Collision Probabilities

In the context of hash functions or random mappings, the birthday problem generalizes to the probability of a collision, where n items are assigned to one of d possible values uniformly at random. The exact probability of at least one collision is

P(\text{collision}) = 1 - \prod_{i=1}^{n-1} \left(1 - \frac{i}{d}\right),

which represents the complement of the probability that all assignments are unique. This formulation frames the classic birthday scenario (with d=365) as a special case for detecting shared hashes or identifiers. The probability of exactly one colliding pair, assuming no higher-order collisions, can be approximated using the Poisson paradigm, where the expected number of pairs is \lambda = \binom{n}{2}/d. Under this approximation, the probability is roughly the expected number of such pairs times the probability of no other collisions, yielding

P(\text{exactly one pair}) \approx \frac{n(n-1)}{2d} \, e^{-n(n-1)/(2d)}.

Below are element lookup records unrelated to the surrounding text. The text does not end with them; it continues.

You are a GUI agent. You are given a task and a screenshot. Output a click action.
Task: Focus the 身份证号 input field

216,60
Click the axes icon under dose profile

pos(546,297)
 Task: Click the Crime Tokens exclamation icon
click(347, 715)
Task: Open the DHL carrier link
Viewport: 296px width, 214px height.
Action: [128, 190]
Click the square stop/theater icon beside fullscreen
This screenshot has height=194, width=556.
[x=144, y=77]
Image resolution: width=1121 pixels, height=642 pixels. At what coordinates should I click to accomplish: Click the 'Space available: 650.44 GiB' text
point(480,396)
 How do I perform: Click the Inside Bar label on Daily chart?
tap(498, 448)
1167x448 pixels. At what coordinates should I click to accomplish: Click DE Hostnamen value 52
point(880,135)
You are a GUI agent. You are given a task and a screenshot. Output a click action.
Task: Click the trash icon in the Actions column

This expression is derived via inclusion-exclusion principles and is accurate when \lambda is small and n \ll \sqrt{d}.^[3] For scenarios involving m distinct types or categories of items, each type independently assigned to its own space of d possibilities, the probability of at least one collision within any single type can be bounded using the union bound. This gives an upper estimate of \sum_{j=1}^m P(\text{collision in type } j), where each term follows the pairwise collision formula above, useful when individual probabilities are low to avoid overcounting overlaps across types.^[21] In cryptography, this collision framework underpins the birthday attack on hash functions, where d = 2^b for a b-bit output. To achieve a collision probability p, the required number of queries n satisfies n \approx \sqrt{2 d \ln(1/(1-p))}. For p = 0.5, this simplifies to approximately 1.177 \sqrt{d}. As originally described for undermining digital signatures, the attack exploits the quadratic scaling to find collisions with far fewer than d attempts. A practical example is a 128-bit hash function (d = 2^{128}), where roughly n \approx 2^{64} inputs yield a 50% chance of collision, demonstrating the vulnerability of even large output spaces to birthday-based attacks.

Covering All Birthdays

The problem of covering all birthdays with a group of people is a variant of the classic birthday problem, recast as a coupon collector's scenario where each birthday represents a distinct "coupon" to be collected. Here, the objective is to find the number of randomly selected individuals required to ensure every possible birthday date is represented at least once, assuming uniform distribution over d days and ignoring leap years or other complications. This shifts the emphasis from detecting the first duplicate birthday to achieving complete coverage of the calendar. The expected number of people T needed to cover all d birthdays is given exactly by E[T] = d H_d, where H_d = \sum_{k=1}^d \frac{1}{k} is the d-th harmonic number.^[22] For large d, this admits the approximation E[T] \approx d \ln d + \gamma d, with \gamma \approx 0.57721 denoting the Euler-Mascheroni constant.^[23] The random variable T arises as the sum of d independent geometric random variables, each representing the additional people needed to acquire a new birthday after k-1 distinct ones have been collected, for k = 1 to d. The variance is then \operatorname{Var}(T) = d^2 \sum_{k=1}^d \frac{1}{k^2} - d H_d, which for large d approximates to \frac{\pi^2}{6} d^2 \approx 1.64493 d^2.^[23] The probability that exactly n people suffice to cover all d birthdays equals \frac{d! \, S(n, d)}{d^n}, where S(n, d) denotes the Stirling number of the second kind, which counts the partitions of n items into d non-empty unlabeled subsets.^[24] This expression arises from the total surjective mappings from n people to d birthdays, divided by the d^n possible assignments. For illustration, with d = 365, the expected value E[T] \approx 365 \ln 365 + \gamma \cdot 365 \approx 2368.^[23] In contrast to the standard birthday problem, which quantifies the onset of collisions, this covering variant addresses the scale required for exhaustive representation, highlighting the asymmetry between partial overlap and full completion in uniform random assignments.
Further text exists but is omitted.